Mint has an onboarding process that gamifies using all of its features to not only make the learning curve enjoyable for its users, but to let users get more out of the app by having a more complete account:
3) Time-Based Rewards
If the amount of time a user spends in your app is a success metric for you, consider time-based rewards. Viggle, a TV loyalty app, needs its users to spend as much time as possible in the app while their TV is on, so they award points by the minute.
4) Task-Based Rewards
If the tasks your app relies on users to complete require significant work, rewarding them for their effort can make it a lot more fun. This was the challenge we faced with Mobee, an app that pairs secret shoppers with retailers. By gamifying the act of becoming a secret shopper (completing “missions”), the app doesn’t just make users agree to do work. It makes them happy to do it.

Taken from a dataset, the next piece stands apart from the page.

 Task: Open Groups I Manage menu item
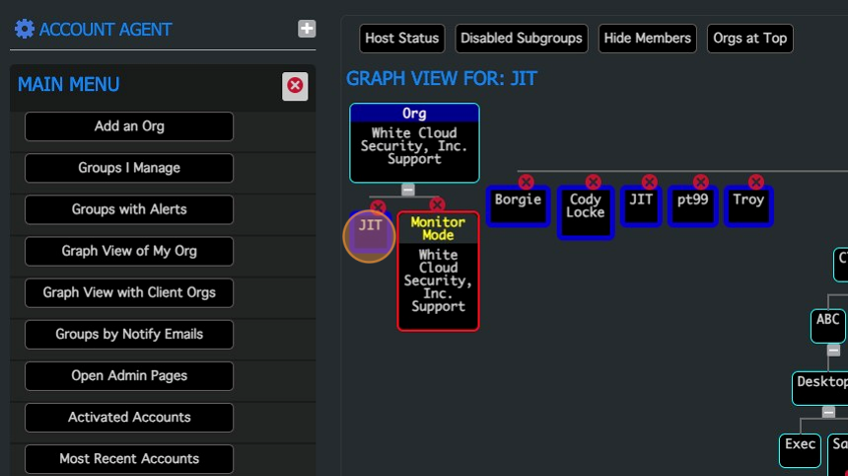pyautogui.click(x=129, y=168)
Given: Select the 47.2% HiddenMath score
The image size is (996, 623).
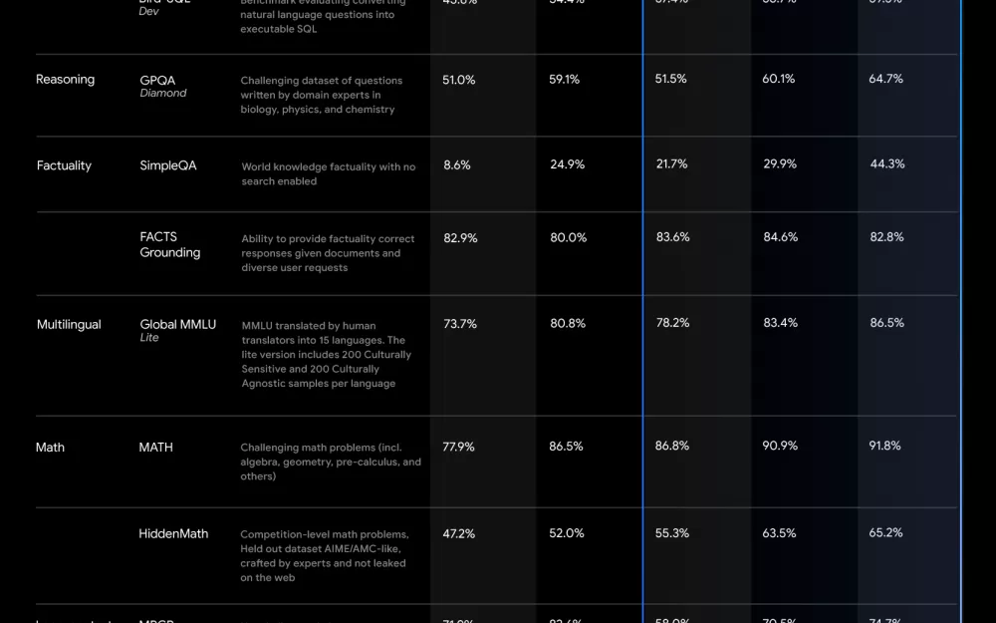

5) Cross-Platform Engagement
A good option for companies that want their mobile users to also engage in a web app, or vice versa. This can be a very effective way to promote a new mobile app if you have a web-based offering with an existing user base. Starwood Preferred Guest, the company behind brands like Sheraton, W Hotels and St. Regis, offers 500 loyalty points for booking a hotel through their mobile app.
6) Making Purchases
Do you need your users to be buyers? Whether you want them to upgrade to a paid version of your product or make in-app purchases, try giving them an incentive to do so that goes beyond the actual goods being exchanged.
Starbucks gamifies purchases both in-app and in-person if you join their loyalty program, but the execution of rewards in their mobile app is especially good, always encouraging the user to get one purchase closer to that free drink.
Referrals are one of the best ways to acquire users. Referred users have a positive experience from the get-go, having been sent by someone they trust. Incentivizing your users to share your app with others can go a long way to getting high-quality new users.
If you want to drive up the engagement or performance of your user base as a whole, pitting them against each other can turbocharge that process for you. While a particular user may not care about their point total in a vacuum, give them a chance to compete with others for a spot on the leaderboard and you may be surprised by how they respond.
Yammer, the enterprise social networking platform, rewards users for being active on the network in a number of ways, including a leaderboard that ranks the most influential employees in an organization. Jockeying for spots on that leaderboard results in a far more engaged membership and a better experience for the majority of users.